Do you ever piss yourself off over something that hasn't even happened yet? And may not even happen?
Say you have to go visit your Uncle Hector after work so you start imaging old Hector and how not-fun it is to visit him. He always gets drunk and loud and does inappropriate things. Then he always has a whore du jour who has to get up all in your face and ask you uncomfortable questions. The more you think about it, the more you get pissed off. You get annoyed at yourself that you agreed to visit Uncle Hector. You get annoyed that you have an Uncle Hector. You get annoyed just thinking about the whole situation. By the time the actual event happens you have built up a big old ball of pissed offedness.

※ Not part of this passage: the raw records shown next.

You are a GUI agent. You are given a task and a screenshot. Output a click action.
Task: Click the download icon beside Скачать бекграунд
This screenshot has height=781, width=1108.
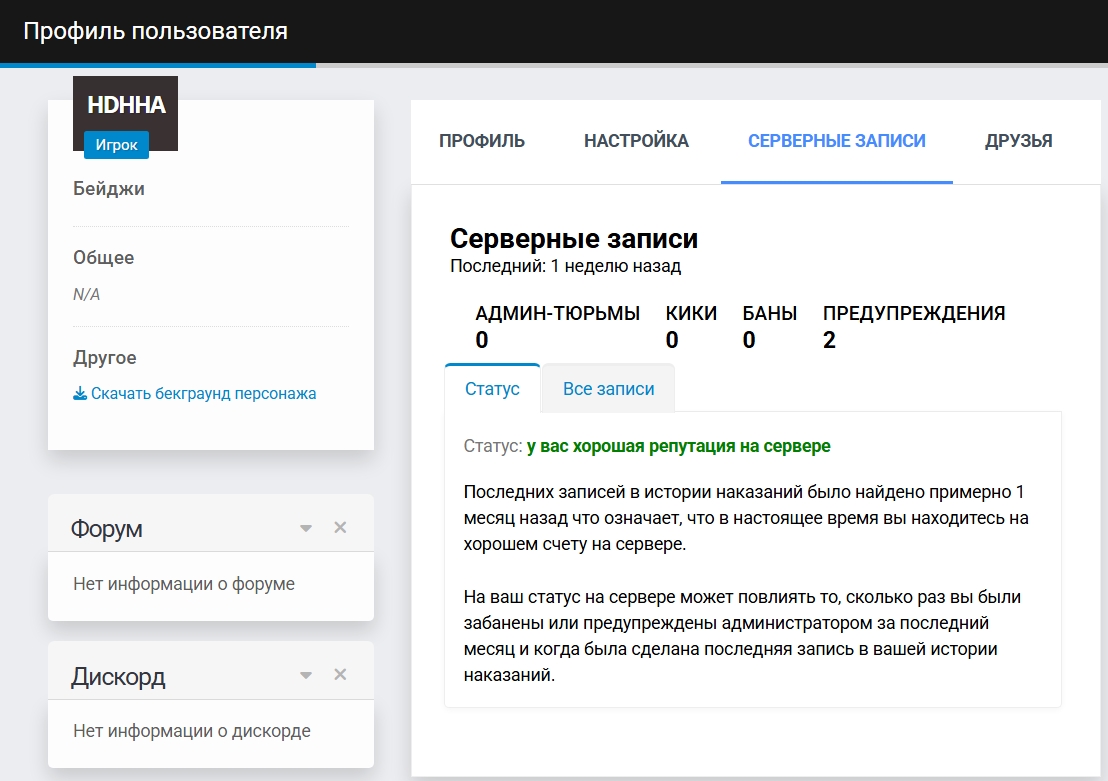[80, 394]
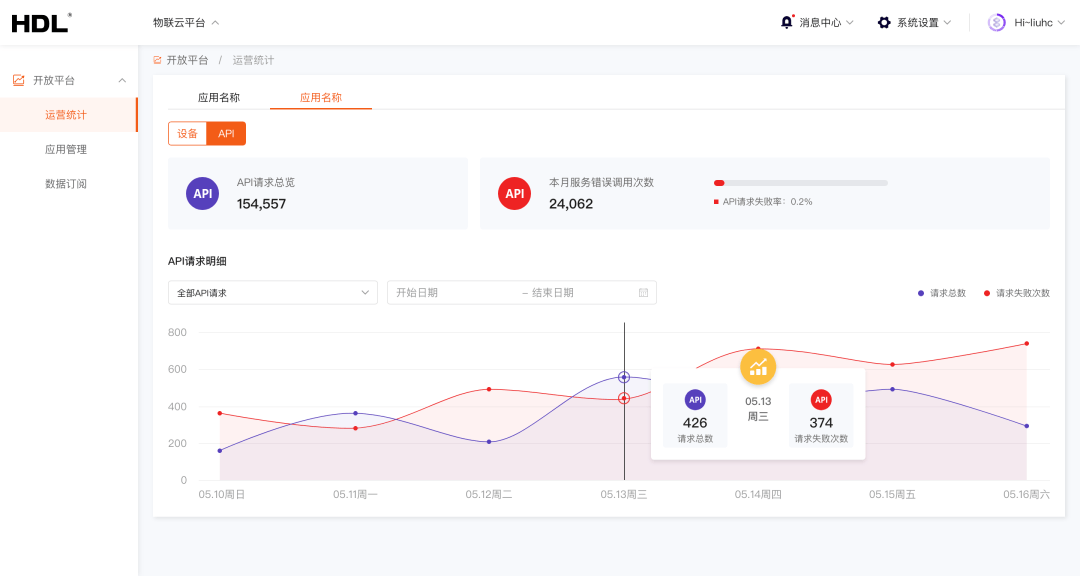Click the yellow chart icon on the tooltip
Screen dimensions: 1080x576
coord(758,367)
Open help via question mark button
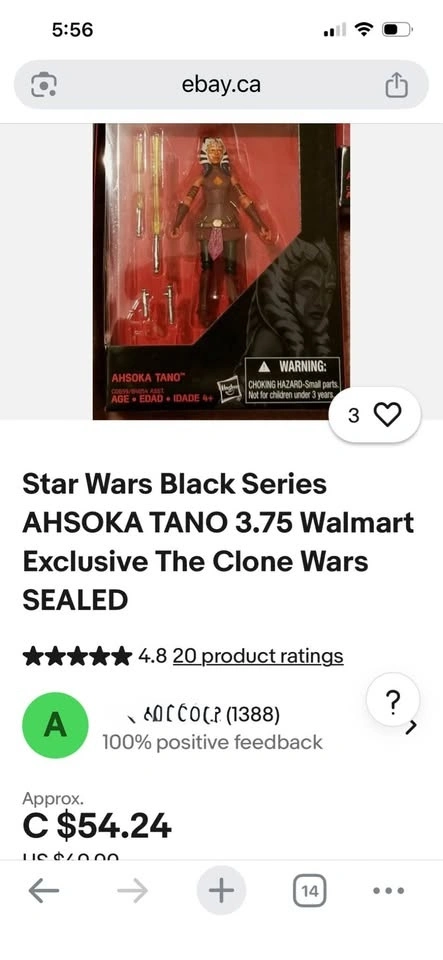Screen dimensions: 443x960 click(x=394, y=699)
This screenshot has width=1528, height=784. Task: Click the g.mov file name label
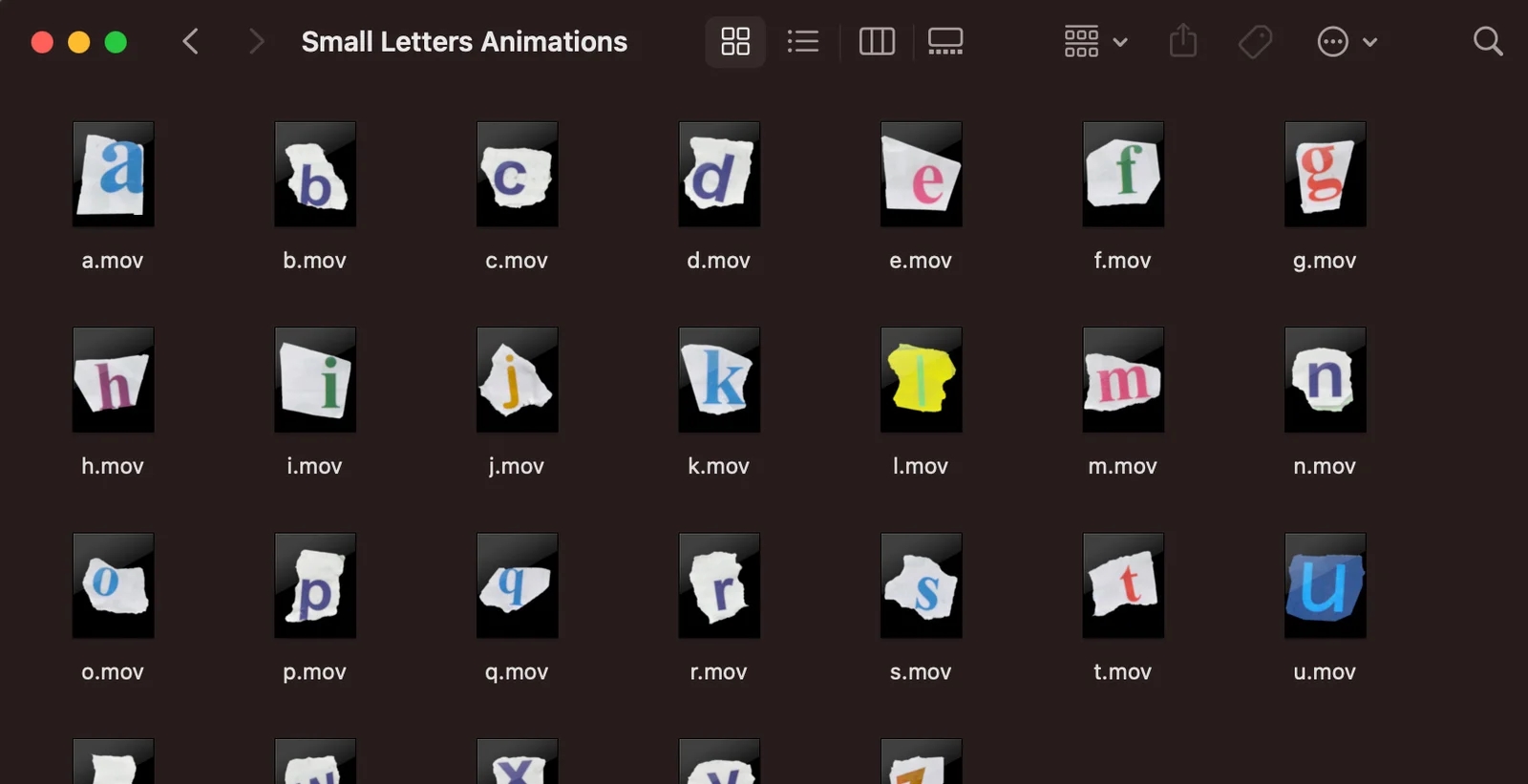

Yeah, I'm a master at doing this but I'm trying to get over it. Because, it just so happens you go and visit Uncle Hector after work and he is nice as pie. He's sober. He's articulate. He doesn't throw anything. His latest girlfriend is a sweetheart who made cookies for you. You actually have a great time visiting Uncle Hector. You feel like a complete ass for all that rage you had earlier, not to mention the lingering knot in your neck you've given yourself.
I don't know why I so often suspect the worst when doing certain social functions. Have I had my good times shit on that often by people? Or am I just that pessimistic?
The Fine Print: I've found the best cure this malady is to give myself permission to leave immediately after doing whatever it was I set out to do. That calms me down and reminds me I don't have to put up with anyone's shenanigans, except my own, which are vast and possibly rooted in insanity. Cards from the Club Scrap Tribal kit.